I have a custom exception hierarchy in C++ to detect unexpected cases in a library I am implementing. The base exception class inherits from std::exception
and all other exception classes derive from this base class.
The header file for the base exception class is as follows:
#ifndef LibException_H_
#define LibException_H_
#include <exception>
class LibException : public std::exception
{
public:
// Sets member_err to err
LibException(const char* err);
virtual ~LibException() throw ();
// Returns member_err.
virtual const char* what() const throw();
protected:
// A description of the error.
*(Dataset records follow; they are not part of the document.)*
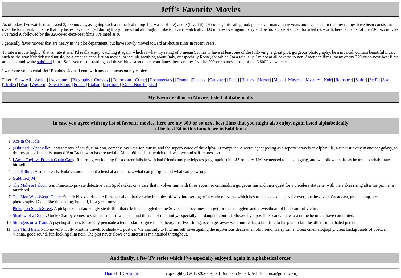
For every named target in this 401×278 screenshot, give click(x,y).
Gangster (217, 80)
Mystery (313, 80)
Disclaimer (130, 273)
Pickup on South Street (32, 208)
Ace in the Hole (26, 141)
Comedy (101, 80)
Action (41, 80)
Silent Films (59, 84)
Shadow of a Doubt (29, 215)
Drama (182, 80)
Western (38, 84)
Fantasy (198, 80)
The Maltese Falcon (30, 185)
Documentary (161, 80)
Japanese (111, 84)
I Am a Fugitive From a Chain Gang (44, 159)
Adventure (59, 80)
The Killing (22, 171)
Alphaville (40, 148)
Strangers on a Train (30, 222)
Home (110, 273)
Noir (328, 80)
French (79, 84)
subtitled (44, 61)
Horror (264, 80)
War (23, 84)
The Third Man (26, 229)
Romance (344, 80)
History (247, 80)
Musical (295, 80)
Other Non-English (139, 84)
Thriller (9, 84)
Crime (140, 80)
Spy (385, 80)
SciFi (373, 80)
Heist (233, 80)
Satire (360, 80)
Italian (94, 84)
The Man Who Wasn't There (37, 197)
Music (279, 80)
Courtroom (122, 80)
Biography (81, 80)
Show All (23, 80)
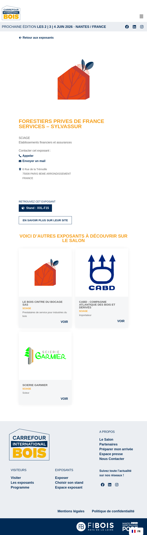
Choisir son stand (69, 482)
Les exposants (22, 482)
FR (136, 531)
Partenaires (108, 444)
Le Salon (106, 439)
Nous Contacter (111, 459)
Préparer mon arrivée (116, 449)
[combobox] (136, 531)
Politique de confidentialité (113, 511)
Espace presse (111, 454)
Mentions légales (71, 511)
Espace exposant (68, 487)
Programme (20, 487)
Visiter (16, 478)
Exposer (61, 478)
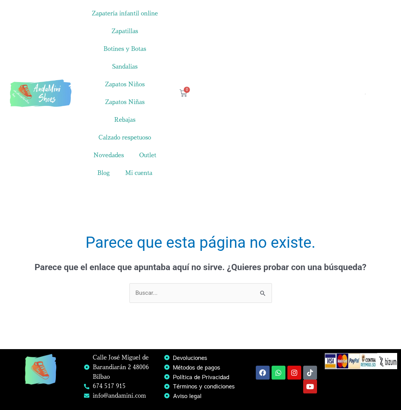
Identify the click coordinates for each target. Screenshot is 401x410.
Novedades (108, 155)
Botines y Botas (125, 49)
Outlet (147, 155)
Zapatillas (125, 31)
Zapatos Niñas (125, 102)
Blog (103, 173)
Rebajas (125, 120)
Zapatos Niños (125, 84)
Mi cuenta (139, 173)
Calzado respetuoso (125, 137)
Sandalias (125, 66)
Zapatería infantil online (125, 13)
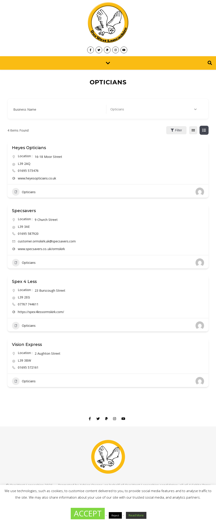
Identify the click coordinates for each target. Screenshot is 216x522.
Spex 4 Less (24, 281)
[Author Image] (200, 192)
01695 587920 (28, 233)
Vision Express (27, 344)
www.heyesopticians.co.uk (37, 178)
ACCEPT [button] (88, 513)
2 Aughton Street (47, 353)
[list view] (204, 130)
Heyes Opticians (29, 147)
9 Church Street (46, 219)
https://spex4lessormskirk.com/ (41, 312)
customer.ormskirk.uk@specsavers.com (47, 241)
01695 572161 (28, 367)
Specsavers (24, 210)
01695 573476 (28, 170)
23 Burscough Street (50, 290)
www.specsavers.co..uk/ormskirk (41, 249)
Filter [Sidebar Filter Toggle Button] (176, 130)
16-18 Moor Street (48, 157)
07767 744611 (28, 304)
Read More (136, 515)
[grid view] (193, 130)
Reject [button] (115, 515)
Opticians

Should probably set this to private.
const char* member_err;
private:
};
#endif
And here is the header file for one of the derived classes, which is supposed to catch any process related error (I am spawning multiple processes within C++ in the source code, and I am using this class there for error handling):
#ifndef ProcessException_H_
#define ProcessException_H_
#include "Includes/LibException.H"
class ProcessException : public LibException
{
public:
enum Reason
{
NETWORK,
IO,
OTHER,
};
// Calls superclass(err) and sets the two member variables
ProcessException(const char* err, Reason reason,
const char* process_command);
virtual ~ProcessException() throw ();
// Returns a char* pointer to the reason.
//
// E.g. NETWORK = "NETWORK"
// @return: <const char*> member_reason.
const char* getReasonChar() const throw();
// Returns a char* pointer to the spawned process' command (e.g. "ls -a").
//
// @return: member_command.
const char* getCommand() const throw();
protected:
private:
Reason member_reason;
const char* member_command;
};
So one would invoke an error case for the derived class above by writing throw ProcessException("Process exited unexpectedly", ProcessException::NETWORK, process_command);
where process_command
is the string representation for a certain process (e.g. ls -a
).
Does this implementation make sense? How can the above design be improved?
Edit: Moreover I have another exception class called ParseException (very similar to the derived class above) which is thrown when a parser that is parsing a file or a command from the shell fails unexpectedly. I have read that such errors are better handled via assert statements because they don't represent "exceptional" cases. Could anyone please comment on this?